LiF結晶X線検出器を用いたX線自由電子レーザー集光ビームの3次元可視化

Pikuz, T.*; Faenov, A.*; 松岡 健之*; 松山 智至*; 山内 和人*; 尾崎 典雅*; Albertazzi, B.*; 犬伏 雄一*; 矢橋 牧名*; 登野 健介*; 佐藤 祐哉*; 湯本 博勝*; 大橋 治彦*; Pikuz, S.*; Grum-Grzhimailo, A. N.*; 錦野 将元; 河内 哲哉; 石川 哲也*; 児玉 了祐*

Pikuz, T.*; Faenov, A.*; Matsuoka, Takeshi*; Matsuyama, Satoshi*; Yamauchi, Kazuto*; Ozaki, Narimasa*; Albertazzi, B.*; Inubushi, Yuichi*; Yabashi, Makina*; Tono, Kensuke*; Sato, Yuya*; Yumoto, Hirokatsu*; Ohashi, Haruhiko*; Pikuz, S.*; Grum-Grzhimailo, A. N.*; Nishikino, Masaharu; Kawachi, Tetsuya; Ishikawa, Tetsuya*; Kodama, Ryosuke*

we report, that by means of direct irradiation of lithium fluoride a (LiF) crystal, in situ 3D visualization of the SACLA XFEL focused beam profile along the propagation direction is realized, including propagation inside photoluminescence solid matter.

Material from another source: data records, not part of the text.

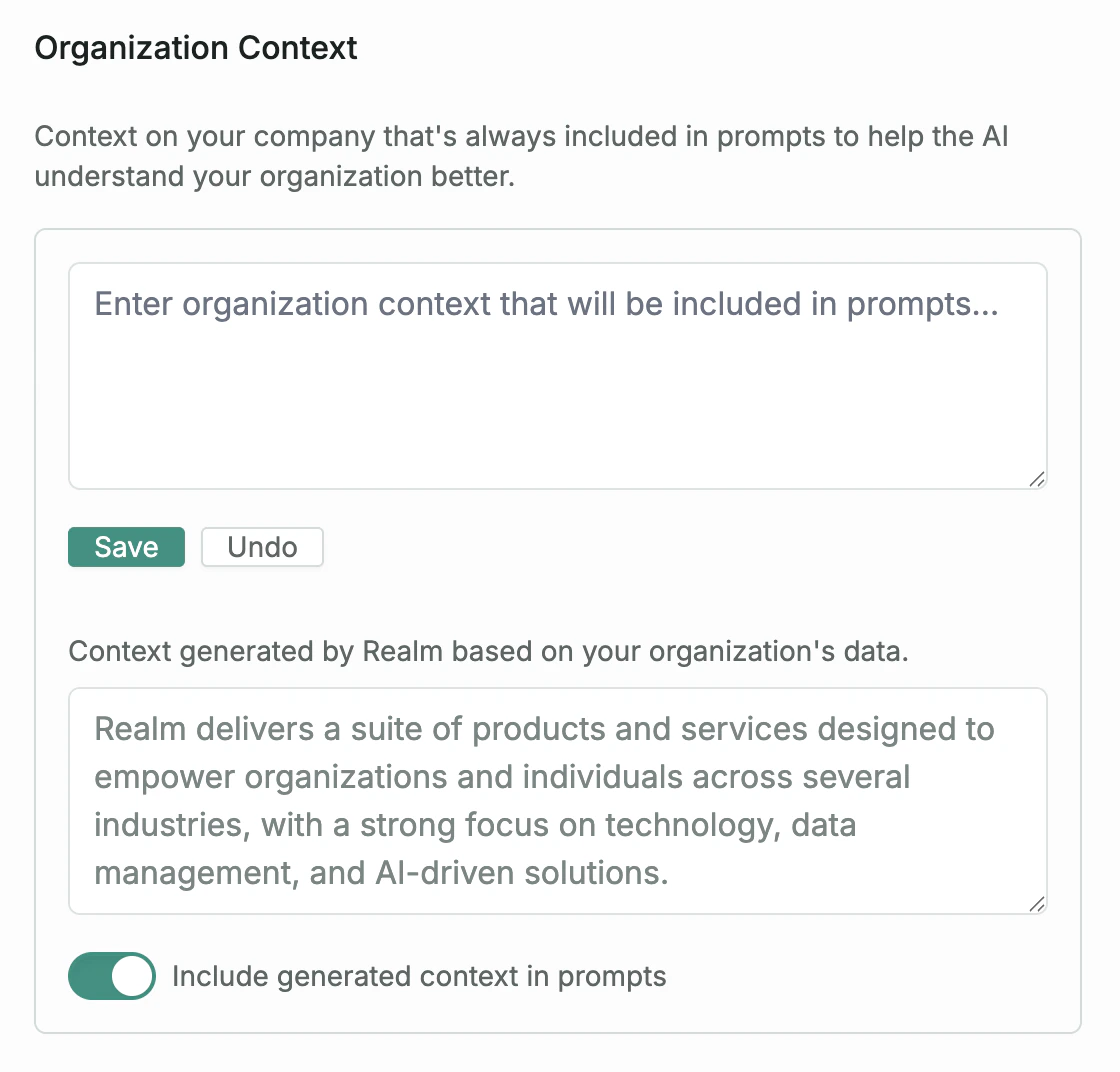
Task: Click the "Context generated by Realm" description text
Action: pos(488,651)
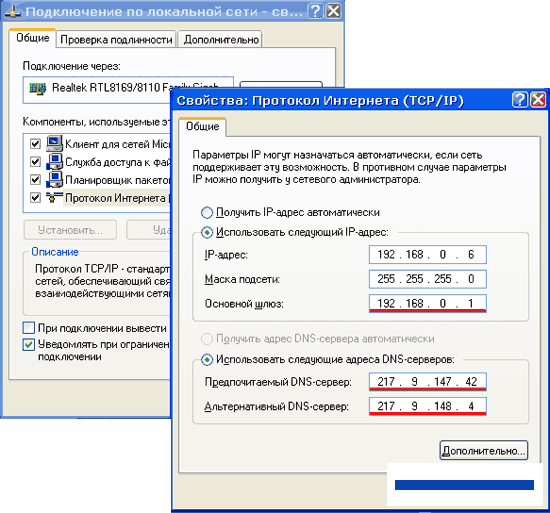Click the 'Дополнительно...' button in TCP/IP properties
The image size is (550, 513).
point(484,450)
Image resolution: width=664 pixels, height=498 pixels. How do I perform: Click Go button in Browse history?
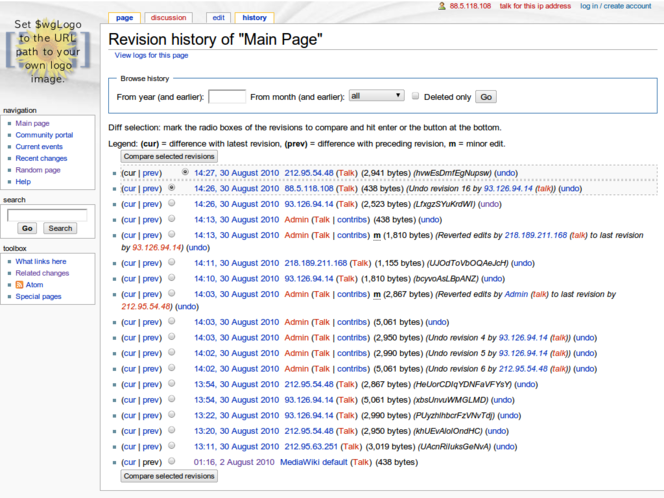click(x=485, y=97)
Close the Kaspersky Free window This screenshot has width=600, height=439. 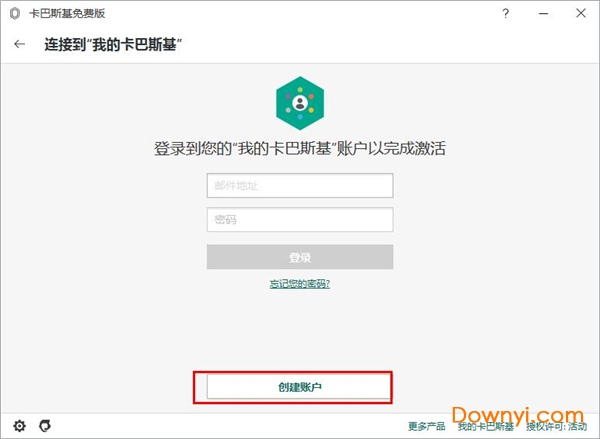tap(581, 13)
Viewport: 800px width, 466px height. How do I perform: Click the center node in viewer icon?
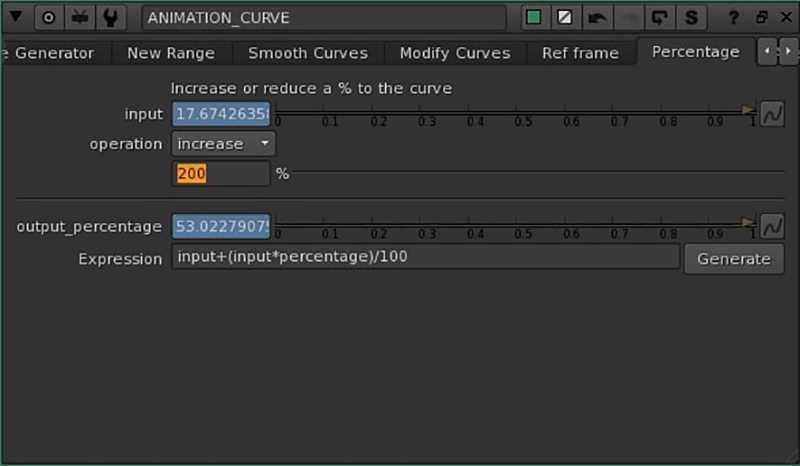click(50, 18)
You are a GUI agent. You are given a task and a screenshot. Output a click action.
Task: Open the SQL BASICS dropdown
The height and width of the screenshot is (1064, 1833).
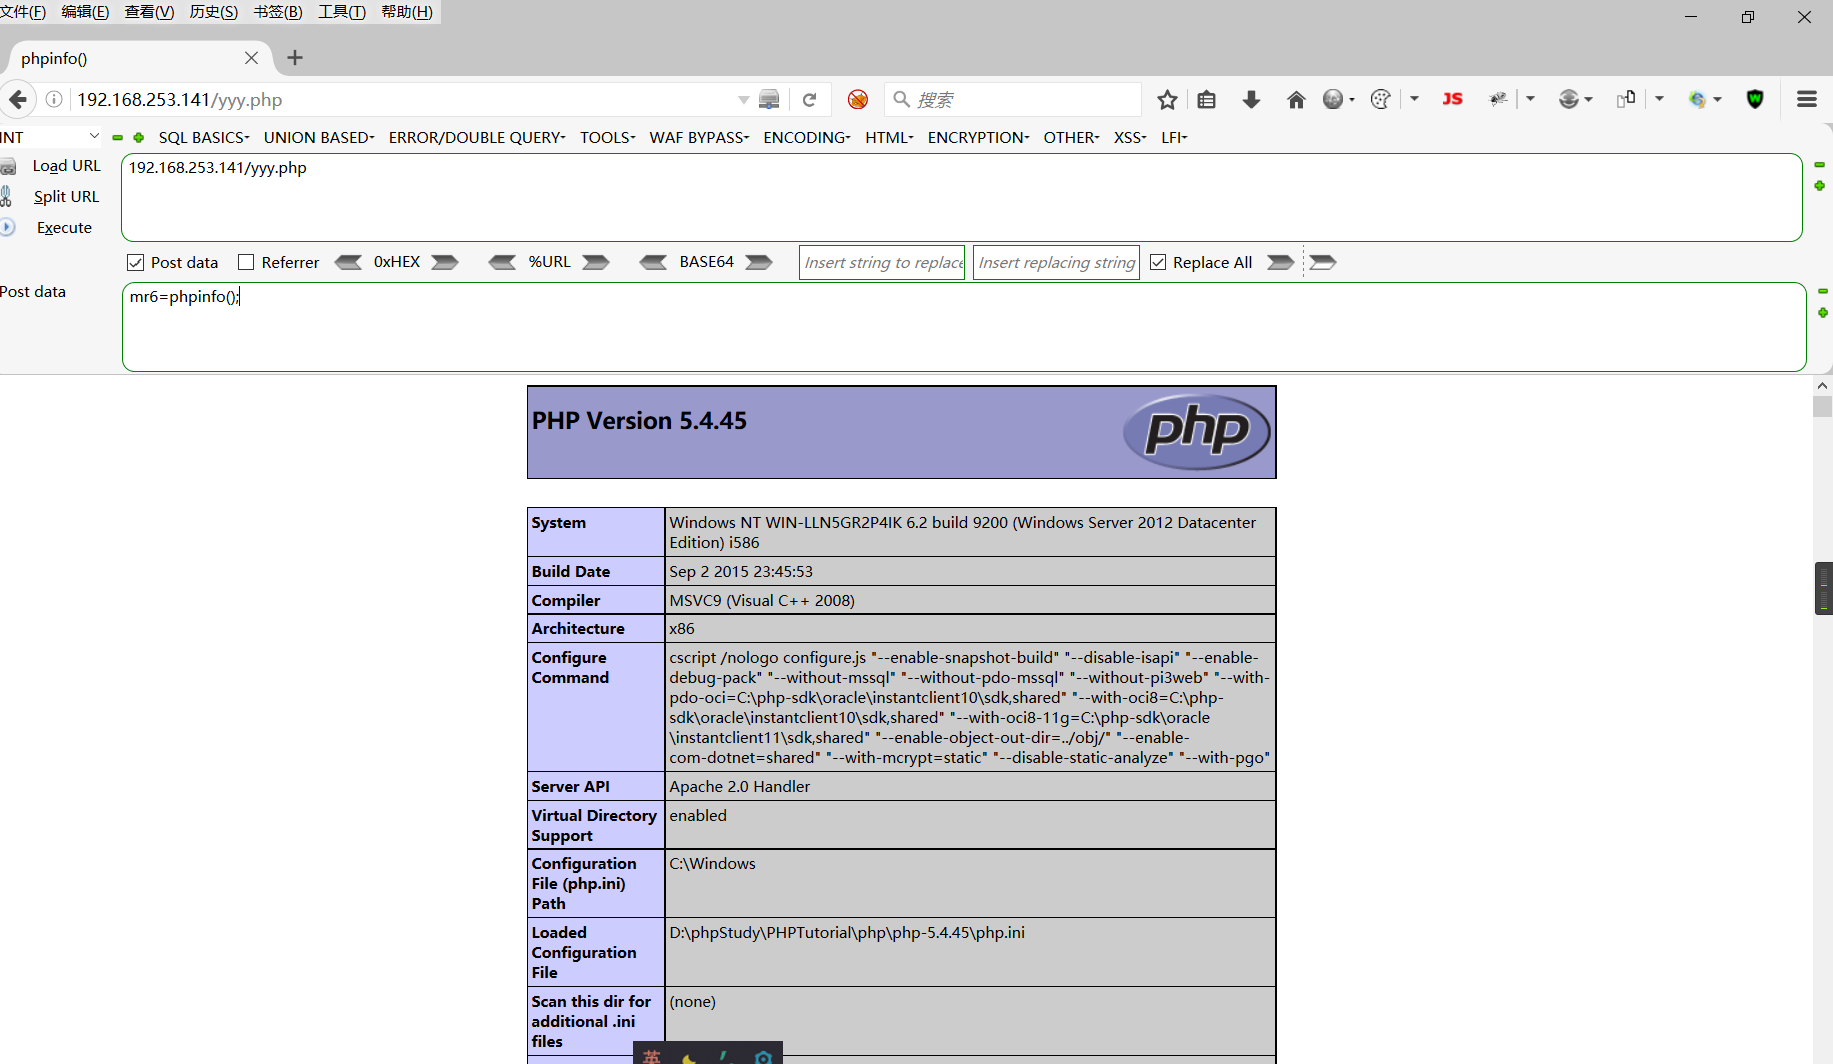[203, 137]
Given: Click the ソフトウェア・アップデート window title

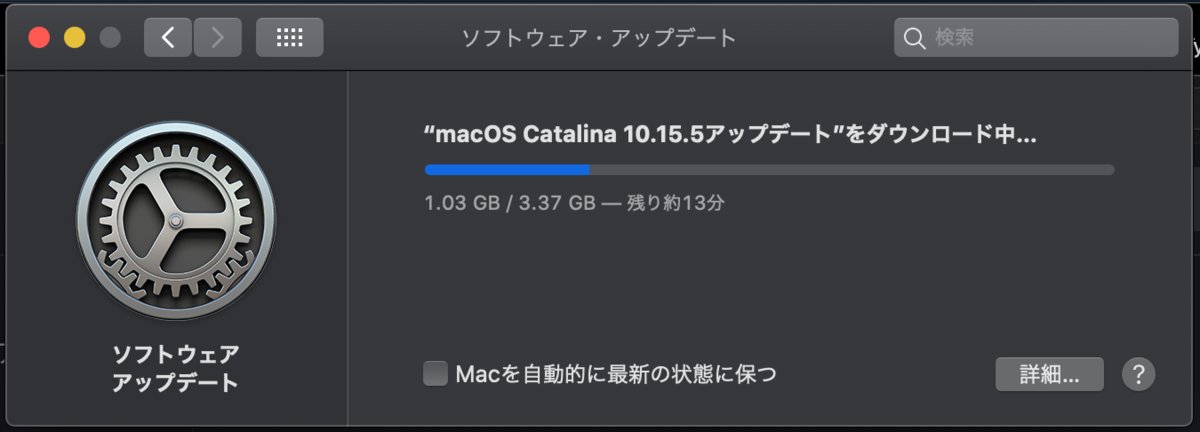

High sensitivity and large dynamic range of the LiF crystal detector allowed measurements of the intensity distribution of the beam at distances far from the best focus as well as near the best focus and evaluation of XFEL source size and beam quality factor M2. Our measurements also support the theoretical prediction that for X-ray photons with energies 10 keV the radius of the generated photoelectron cloud within the LiF crystal reaches about 600 nm before thermalization. The proposed method has a spatial resolution 0.4-2.0 micron for photons with energies 6-14 keV and potentially could be used in a single shot mode for optimization of different focusing systems developed at XFEL and synchrotron facilities.